💡 Small mnemonic, which of the omegas you have to push especially: All good things come in 3. Although you take in less omega-3 overall, it is but also much harder to get than omega-6.
The best vegan omega-3 suppliers
So how do you get enough good fat without sitting at the table with a calculator? Integrate sufficient omega-3 in your meals. It's almost impossible to consume too much of it.
The top 3
Linseed oil: With around 57% omega-3 and only 16% omega-6, it's a lonely class!
Walnut oil: about 17% omega-3
Hemp oil: about 13% omega-3
These oils are ideal for salads or for refining dishes. Linseed oil is a bit a matter of taste, but it can be combined well. A dash of walnut or hemp oil gives the whole thing a wonderfully nutty aroma. There are also vegan linseed oils with added DHA from the alga schizochytrium sp. My favorite at the moment is the very mild Flaxseed Oil with DHA from Bruno Zimmer. But be careful: please only use in the cold kitchen. Rapeseed oil is ideal for frying. It is heat resistant and still contains 9% omega-3.
🌻 Better not: sunflower oil!

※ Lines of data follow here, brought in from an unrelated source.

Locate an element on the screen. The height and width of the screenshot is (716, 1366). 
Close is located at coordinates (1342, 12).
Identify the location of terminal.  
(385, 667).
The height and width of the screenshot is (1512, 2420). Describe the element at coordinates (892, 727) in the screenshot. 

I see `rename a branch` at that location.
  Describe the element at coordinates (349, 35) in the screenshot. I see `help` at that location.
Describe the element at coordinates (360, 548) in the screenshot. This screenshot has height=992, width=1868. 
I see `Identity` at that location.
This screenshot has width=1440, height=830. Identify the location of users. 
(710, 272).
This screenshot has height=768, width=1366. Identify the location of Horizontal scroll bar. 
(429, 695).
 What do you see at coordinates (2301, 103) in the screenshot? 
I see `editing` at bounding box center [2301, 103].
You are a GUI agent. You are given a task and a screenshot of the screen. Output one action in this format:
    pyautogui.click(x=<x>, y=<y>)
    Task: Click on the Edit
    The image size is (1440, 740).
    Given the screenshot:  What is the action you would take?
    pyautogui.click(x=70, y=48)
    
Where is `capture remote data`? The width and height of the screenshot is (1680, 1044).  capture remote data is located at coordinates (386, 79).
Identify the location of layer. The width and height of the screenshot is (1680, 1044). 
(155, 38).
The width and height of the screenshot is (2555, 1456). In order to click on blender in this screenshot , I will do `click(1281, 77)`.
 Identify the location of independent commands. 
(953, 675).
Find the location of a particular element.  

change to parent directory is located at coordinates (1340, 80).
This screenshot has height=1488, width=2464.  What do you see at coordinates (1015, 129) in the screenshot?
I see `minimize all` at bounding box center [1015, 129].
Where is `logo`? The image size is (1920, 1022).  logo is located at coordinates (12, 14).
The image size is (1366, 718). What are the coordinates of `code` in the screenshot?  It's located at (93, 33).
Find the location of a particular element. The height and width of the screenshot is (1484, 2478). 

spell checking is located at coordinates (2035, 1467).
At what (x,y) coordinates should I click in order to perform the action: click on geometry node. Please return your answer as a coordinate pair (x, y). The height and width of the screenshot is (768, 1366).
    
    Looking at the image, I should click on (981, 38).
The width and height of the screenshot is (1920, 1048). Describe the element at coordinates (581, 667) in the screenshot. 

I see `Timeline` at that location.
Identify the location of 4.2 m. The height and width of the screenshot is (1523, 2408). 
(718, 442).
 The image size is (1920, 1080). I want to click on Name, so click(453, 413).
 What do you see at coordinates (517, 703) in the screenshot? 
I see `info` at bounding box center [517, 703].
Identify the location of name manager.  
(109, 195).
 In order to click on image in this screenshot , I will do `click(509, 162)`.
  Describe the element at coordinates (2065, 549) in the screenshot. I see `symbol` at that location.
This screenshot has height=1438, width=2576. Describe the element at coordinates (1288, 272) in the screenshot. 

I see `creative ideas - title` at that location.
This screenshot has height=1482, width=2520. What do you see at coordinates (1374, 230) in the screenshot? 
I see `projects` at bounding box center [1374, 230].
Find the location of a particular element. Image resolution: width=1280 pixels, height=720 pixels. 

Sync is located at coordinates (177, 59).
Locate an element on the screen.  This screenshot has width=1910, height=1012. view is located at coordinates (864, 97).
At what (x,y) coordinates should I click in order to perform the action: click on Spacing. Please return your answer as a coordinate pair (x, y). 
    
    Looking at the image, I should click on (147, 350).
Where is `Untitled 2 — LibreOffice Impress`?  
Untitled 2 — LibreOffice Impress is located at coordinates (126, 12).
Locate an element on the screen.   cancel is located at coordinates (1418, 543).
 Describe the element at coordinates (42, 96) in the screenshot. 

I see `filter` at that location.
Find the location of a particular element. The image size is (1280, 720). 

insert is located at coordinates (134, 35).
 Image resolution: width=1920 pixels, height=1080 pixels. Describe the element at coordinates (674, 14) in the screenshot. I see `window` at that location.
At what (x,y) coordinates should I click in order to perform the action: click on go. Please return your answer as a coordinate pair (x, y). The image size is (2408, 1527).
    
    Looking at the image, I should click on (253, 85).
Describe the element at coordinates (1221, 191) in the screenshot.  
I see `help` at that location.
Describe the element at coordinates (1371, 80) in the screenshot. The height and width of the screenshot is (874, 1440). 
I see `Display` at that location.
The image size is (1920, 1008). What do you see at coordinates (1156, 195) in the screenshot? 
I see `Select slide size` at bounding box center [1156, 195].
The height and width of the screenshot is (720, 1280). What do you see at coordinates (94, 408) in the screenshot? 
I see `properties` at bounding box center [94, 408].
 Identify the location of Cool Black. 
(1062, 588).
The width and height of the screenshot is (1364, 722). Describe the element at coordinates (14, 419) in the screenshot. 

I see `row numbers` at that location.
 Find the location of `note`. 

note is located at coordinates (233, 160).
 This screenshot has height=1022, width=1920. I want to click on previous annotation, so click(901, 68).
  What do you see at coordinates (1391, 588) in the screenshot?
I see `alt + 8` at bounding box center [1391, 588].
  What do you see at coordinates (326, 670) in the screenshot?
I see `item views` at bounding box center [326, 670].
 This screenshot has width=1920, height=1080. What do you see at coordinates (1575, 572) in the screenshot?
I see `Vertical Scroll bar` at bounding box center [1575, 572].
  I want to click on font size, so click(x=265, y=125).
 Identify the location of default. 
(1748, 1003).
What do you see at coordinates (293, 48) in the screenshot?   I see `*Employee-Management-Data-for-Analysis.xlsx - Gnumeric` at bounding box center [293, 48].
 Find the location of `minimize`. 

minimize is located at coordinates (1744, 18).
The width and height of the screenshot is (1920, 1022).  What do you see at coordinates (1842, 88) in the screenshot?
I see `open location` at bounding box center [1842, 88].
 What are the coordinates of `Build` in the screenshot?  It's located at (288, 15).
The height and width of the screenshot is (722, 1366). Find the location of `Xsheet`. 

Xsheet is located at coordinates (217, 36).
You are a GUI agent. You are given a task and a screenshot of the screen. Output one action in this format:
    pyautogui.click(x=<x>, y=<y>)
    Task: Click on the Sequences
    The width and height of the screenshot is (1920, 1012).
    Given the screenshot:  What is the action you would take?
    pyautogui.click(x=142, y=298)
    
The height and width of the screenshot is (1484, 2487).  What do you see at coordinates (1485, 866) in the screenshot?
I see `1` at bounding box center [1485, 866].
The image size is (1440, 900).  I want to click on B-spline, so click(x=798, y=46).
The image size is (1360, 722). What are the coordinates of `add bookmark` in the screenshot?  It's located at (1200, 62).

Here the ratio of omega-6 to omega-3 is more than unfavorable at 20:1!
Linseed, hemp, chia and flax seeds can be sprinkled over muesli or used for baking. And not just for bread. There are delicious cake recipes with chia.
Walnuts, like the oil extracted from them, are excellent omega-3 suppliers. If you like to snack healthily, you should grab a nutcracker.
Overall, they have a very balanced spectrum of nutrients. Omega-3 is also part of it. In most vegan kitchens, tofu and soy milk have a permanent place anyway. Now you have one more reason to enjoy them.
Fat is probably the last thing you think of when it comes to greens. But even here there are some valuable omega-3 sources. The frontrunners include bright green vegetables such as kale, spinach, purslane, Brussels sprouts, green beans and avocado. A dash of linseed oil and you're on the right track.
🥄 Tip: If you want to get your dose of omega-3 first thing in the morning, simply mix two tablespoons of linseed oil into your muesli or smoothie!
Beautiful skin doesn't just come from the oils we apply externally. What we eat also plays an important role. The skin gets most of its nutrients from within. A nutrition rich in omega-3 fatty acids supports your skin optimally.
It is better protected from drying out.
It regenerates more efficiently and ages less quickly.
Inflammatory skin conditions can be alleviated.
If you eat vegan, pay attention to a balanced ratio of omega fatty acids! This promotes the conversion of alpha-linolenic acid (ALA) into eicosapentaenoic acid (EPA) and docosahexaenoic acid (DHA). The latter are not found in plant-based omega-3 suppliers.
👉 Experts recommend omega-3 and -6 in a ratio of 1:4 to 1:6 to yourself to take.